How to handle / prevent it: Don’t do things to make people mad at you — even at great cost. Balance every business, marketing and custom service decision you make with “Is this going to get people mad at us?” and “What will be the potential cost of getting these people mad at us and having them publish their experience online?” Make your decisions generously and accordingly.
3. Sabotage

Some people will attack you to make themselves (or their own product) look better. Lies are the weapons of the weak, and some people will lie to help make themselves look better.
How to handle / prevent it: An ounce of prevention is worth a pound of cure. If you are in a cut-throat field or competitive business, you especially need to invest in online reputation building before any problems arise.
4. Extortion
Some sites like RipOffReport.com have a crooked business model of encouraging people to complain or defame businesses, and then they collect “retainers” or payments to make the information less visible or to give the owners more control. Other people will threaten negative reviews to try and milk you for free stuff.
How to handle / prevent it: There’s no easy or inexpensive way to handle extortion. You’re faced with two difficult choices… 1.) Pay the company to make the information go away, 2.) Try to engage in reputation repair. Next time you start a brand or business venture, plan ahead and build a strong reputation that is more impervious to external attacks.
5. Altruism / Compassion for Fellow Customers
Some people aren’t mean-spirited, but they have this honest, conscientious desire to prevent people from ever going through the same kind of discomfort they had.
How to handle / prevent it: Monitor your reputation online, and immediately respond to any complaints. Directly contact the people who complain and offer them incentives to take it off. If you can respond directly to the review or comment, make it seem like their dissatisfaction is a radical exception or freak occurrence.
6. Chiming In

Some people aren’t initially motivated to write anything bad, but when they encounter a negative blog or review, they feel compelled to leave their own experience. This causes the content on the page to expand, and having more words and phrases on it will cause it to rank for more search terms. Then more people see it and link to it, and the stronger and more permanent it becomes.
How to handle / prevent it: Build your reputation before problems arise. Then monitor your reputation and handle negative comments properly and promptly.
7. Confusion
Some people bought your product or service, don’t understand how to use it, and therefore they proclaim it “sucks.”
How to handle / prevent it: Invest in ultra-user-friendly FAQs, technical support documentation and videos. Be honest-to-a-fault when selling your product, and explicitly state what it can do and what it cannot. Prominently display a number that people can call if they need help or have questions. Join a external customer-service site like GetSatisfaction.com and promptly address & clarify misconceptions.
8. Frustration & Desperation

If you have a customer service system but it is slow, poorly trained or inefficient… people will get intensely frustrated.
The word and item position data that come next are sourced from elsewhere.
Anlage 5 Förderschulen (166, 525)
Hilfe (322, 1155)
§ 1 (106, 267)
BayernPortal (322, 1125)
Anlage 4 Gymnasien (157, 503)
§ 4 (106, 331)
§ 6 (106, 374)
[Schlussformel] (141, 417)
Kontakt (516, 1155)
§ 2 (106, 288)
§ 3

And they may express their frustration online. Andy Beal says it best:
“The biggest mistake is simply not having official channels in place to allow your customers to complain. Most disgruntled customers post to blogs and Twitter because they feel like they are not being heard by your company. They get frustrated with your lack of customer service and they think to themselves, “I’ll show them, I’ll post a negative review on Yelp/Twitter/Blog.”
How to handle / prevent it: Invest in prominent, unmistakable “official channels” for people to communicate with your company. Make sure all responses are promptly responded to and customer satisfaction is a core value of your company. Having a “broken” complaint box or hotline that isn’t answered is far worse than having no official channels at all.